It might not be elliptic after all... (unless I have made some mistake)

$\int{\frac{1+x^2}{(1-x^2)\sqrt{1+x^4}}}\mathrm dx$

Let $\displaystyle u = x -\frac{1}{x}$.

Then $\displaystyle du = (1 + \frac{1}{x^2})dx$.

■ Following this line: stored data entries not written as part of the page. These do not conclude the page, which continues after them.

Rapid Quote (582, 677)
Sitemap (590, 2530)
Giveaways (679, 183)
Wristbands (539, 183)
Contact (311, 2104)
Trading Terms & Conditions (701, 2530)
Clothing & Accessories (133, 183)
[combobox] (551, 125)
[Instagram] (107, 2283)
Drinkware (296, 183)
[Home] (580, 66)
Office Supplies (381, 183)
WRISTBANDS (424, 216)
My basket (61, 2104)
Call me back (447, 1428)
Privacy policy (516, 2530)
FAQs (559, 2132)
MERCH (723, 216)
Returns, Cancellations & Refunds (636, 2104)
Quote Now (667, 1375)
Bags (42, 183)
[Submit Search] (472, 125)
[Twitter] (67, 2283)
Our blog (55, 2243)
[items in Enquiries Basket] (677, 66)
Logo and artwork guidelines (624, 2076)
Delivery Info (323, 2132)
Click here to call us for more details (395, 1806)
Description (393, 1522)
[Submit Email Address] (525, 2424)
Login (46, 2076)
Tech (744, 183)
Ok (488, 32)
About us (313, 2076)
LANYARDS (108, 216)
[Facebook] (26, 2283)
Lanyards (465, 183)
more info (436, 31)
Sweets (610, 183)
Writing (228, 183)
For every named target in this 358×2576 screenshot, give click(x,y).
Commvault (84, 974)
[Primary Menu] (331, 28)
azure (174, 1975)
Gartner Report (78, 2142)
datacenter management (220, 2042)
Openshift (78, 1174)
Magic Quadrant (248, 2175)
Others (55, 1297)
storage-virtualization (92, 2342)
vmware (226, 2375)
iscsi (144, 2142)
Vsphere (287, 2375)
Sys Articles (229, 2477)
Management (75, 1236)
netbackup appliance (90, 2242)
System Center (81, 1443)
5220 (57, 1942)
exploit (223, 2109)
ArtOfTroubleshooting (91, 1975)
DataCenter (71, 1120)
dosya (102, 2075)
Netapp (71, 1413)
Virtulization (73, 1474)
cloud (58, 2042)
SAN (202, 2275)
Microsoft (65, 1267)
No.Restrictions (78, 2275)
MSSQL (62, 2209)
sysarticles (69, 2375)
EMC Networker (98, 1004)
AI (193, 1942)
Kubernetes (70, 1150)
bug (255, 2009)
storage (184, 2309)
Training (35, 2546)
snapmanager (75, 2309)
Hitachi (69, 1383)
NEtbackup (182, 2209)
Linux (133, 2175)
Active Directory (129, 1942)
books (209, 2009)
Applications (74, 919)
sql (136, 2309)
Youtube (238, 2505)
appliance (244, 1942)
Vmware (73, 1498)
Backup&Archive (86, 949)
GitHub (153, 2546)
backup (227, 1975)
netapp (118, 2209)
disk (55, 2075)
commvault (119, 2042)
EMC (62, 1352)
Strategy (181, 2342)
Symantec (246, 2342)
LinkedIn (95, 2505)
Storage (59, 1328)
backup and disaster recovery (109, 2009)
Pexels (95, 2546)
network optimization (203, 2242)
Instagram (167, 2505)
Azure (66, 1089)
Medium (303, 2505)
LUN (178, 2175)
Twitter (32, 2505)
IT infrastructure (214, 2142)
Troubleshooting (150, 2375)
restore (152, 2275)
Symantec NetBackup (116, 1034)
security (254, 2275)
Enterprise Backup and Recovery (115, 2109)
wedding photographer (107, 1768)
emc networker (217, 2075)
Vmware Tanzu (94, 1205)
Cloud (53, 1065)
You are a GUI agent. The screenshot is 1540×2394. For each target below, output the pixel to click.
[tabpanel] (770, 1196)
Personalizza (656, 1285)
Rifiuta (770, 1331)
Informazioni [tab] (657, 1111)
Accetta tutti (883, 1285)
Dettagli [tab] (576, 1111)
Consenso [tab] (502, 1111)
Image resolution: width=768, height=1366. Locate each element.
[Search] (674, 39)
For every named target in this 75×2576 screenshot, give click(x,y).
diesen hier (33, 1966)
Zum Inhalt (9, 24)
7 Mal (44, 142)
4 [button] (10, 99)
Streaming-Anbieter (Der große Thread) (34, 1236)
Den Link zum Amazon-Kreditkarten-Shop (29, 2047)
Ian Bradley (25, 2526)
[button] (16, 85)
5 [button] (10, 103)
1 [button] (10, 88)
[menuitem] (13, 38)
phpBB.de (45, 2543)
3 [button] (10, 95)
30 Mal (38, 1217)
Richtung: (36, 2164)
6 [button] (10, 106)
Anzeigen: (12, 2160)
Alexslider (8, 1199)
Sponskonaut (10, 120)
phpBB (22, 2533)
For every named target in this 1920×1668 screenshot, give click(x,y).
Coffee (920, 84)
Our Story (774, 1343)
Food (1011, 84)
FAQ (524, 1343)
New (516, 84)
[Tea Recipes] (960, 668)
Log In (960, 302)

Now $\frac{1+x^2}{(1-x^2)\sqrt{1+x^4}} = -\frac{x^2(1 + 1/x^2)}{x(x-1/x)\sqrt{x^2(x^2 + 1/x^2)}} = -\frac{1 + 1/x^2}{(x-1/x)\sqrt{(x - 1/x)^2 + 2}}$

Thus

$\int{\frac{1+x^2}{(1-x^2)\sqrt{1+x^4}}}\mathrm dx$

$= -\int \ \frac{\mathrm{du}}{u \sqrt{u^2 + 2}}$

  • 0
    @J.M.: it's $\frac{1}{\sqrt{2}} \ln ( \frac{-2 x+\sqrt{2 x^4+2}}{x^2-1})$. (I got it by asking [Axiom](http://axiom-wiki.newsynthesis.org/FrontPage))2011-12-03
19

Somewhat inspired by Moron's wonderful answer, I decided to see if a trigonometric solution would do the job.

Making the substitution $x=\cot\left(\frac{\theta}{2}\right)$, $\mathrm dx=\frac{\mathrm d\theta}{\cos\;\theta-1}$, we have

$\int \frac{\mathrm d\theta}{\cos\;\theta(1-\cos\;\theta)\sqrt{1+\cot^4\frac{\theta}{2}}}$

$=\int \frac{\mathrm d\theta}{\cos\;\theta(1-\cos\;\theta)\sqrt{1+\left(\frac{1+\cos\;\theta}{1-\cos\;\theta}\right)^2}}$

$=\frac1{\sqrt{2}}\int \frac{\mathrm d\theta}{\cos\;\theta\sqrt{1+\cos^2\theta}}$

which integrates to

$\frac1{\sqrt{2}}\tanh^{-1}\frac{\sin\;\theta}{\sqrt{1+\cos^2\theta}}$

Undoing the substitution, we get

$\frac1{\sqrt{2}}\tanh^{-1}\left(x\sqrt{\frac{2}{x^4+1}}\right)$

and it is easy to verify that the derivative of this last expression gives the original integrand.

9

Moron's and J.M.'s solutions are nice. Hopefully this solution is simpler.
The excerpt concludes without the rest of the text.